Portugal ficará sendo eternamente o—jardim da Europa[{70}] á beira mar plantado—verso que tem servido para todos e para tudo que, em bem e mal, se escreve a respeito do nosso paiz.
A «Conversação preambular» do D. Jayme, escripta por Castilho, foi tida como exageradamente encomiastica para o auctor do poema, e é realmente discutivel em algumas das suas affirmações.
Mas o enthusiasmo que alvoroçou o espirito reflectido de Castilho adduz mais uma prova da enorme sensação causada pelo D. Jayme, até nos julgadores de maior competencia profissional.
Apparecia um poema verdadeiramente nacional, portuguez pelo assumpto, pelos affectos, pela paisagem, pela dicção, pondo de mais a mais em evidencia a riqueza de metros, de harmonia, de malleabilidade e de côr que possuia a lingua portugueza.
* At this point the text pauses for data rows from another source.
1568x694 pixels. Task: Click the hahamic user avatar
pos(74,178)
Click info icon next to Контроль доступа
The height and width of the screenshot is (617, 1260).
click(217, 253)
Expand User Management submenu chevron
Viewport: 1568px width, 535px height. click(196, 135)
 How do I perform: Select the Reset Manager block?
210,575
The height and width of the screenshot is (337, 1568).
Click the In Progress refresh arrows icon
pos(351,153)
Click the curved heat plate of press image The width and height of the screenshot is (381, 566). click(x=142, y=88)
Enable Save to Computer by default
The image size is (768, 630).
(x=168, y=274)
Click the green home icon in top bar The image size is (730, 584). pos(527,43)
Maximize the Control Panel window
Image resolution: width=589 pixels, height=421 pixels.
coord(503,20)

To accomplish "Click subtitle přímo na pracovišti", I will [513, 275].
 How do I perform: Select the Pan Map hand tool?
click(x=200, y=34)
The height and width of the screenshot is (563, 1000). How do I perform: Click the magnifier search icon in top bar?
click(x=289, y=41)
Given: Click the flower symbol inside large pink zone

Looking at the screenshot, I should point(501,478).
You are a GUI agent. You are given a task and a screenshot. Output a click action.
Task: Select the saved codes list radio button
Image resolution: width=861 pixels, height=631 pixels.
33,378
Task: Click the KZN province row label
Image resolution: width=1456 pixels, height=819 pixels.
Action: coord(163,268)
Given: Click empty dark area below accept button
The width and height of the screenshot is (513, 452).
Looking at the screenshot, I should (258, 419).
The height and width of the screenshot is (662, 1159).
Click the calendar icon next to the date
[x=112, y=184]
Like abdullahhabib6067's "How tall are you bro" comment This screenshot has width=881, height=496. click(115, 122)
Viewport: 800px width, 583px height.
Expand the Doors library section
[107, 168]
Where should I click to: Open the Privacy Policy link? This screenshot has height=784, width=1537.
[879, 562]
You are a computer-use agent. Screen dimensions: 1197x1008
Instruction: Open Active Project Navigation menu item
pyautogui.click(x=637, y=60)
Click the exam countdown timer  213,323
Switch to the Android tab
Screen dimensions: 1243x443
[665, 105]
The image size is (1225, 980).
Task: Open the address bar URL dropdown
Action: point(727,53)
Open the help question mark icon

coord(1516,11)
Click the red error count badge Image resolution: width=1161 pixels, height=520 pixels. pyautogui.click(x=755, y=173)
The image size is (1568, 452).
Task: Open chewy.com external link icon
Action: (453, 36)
Sahia inteiramente dos moldes dos poemas antigos, fugindo á oitava-rima, e dos moldes da revolução romantica, fugindo ao verso branco.
Era o poema lyrico moderno, o romance metrificado, escripto ao sabor portuguez sobre a vida portugueza, com matiz popular de tradições e costumes nossos, com vocabulos colhidos no diccionario da provincia—fogaça, campeiro, velleiro—com toda a alma de um povo a cantar á flôr dos versos e o caracter nacional sobresaindo em alto relevo no caracter do protogonista:
Entrei, raivando vinganças,
Sahi, jurando perdão.
Comprehende-se que este poema causasse enthusiasmo em todas as regiões do mundo onde palpitava o sangue e o sentimento portuguez: assim aconteceu, não só em Portugal, mas tambem no Brazil e na India.
Do D. Jayme nasceram logo outros poemas: Em Lisboa,[{71}] Roberto ou a dominação dos agiotas, por Manuel Roussado, uma parodia; no Brazil, Leonor, imitação flagrante.
Trinta annos depois, quando Thomaz Ribeiro foi ao Brazil como ministro de Portugal, ainda lá encontrou o rescaldo do antigo enthusiasmo; e a sua escolha foi julgada a mais opportuna para reatar as relações que um ligeiro conflicto tinha interrompido entre os dois paizes irmãos.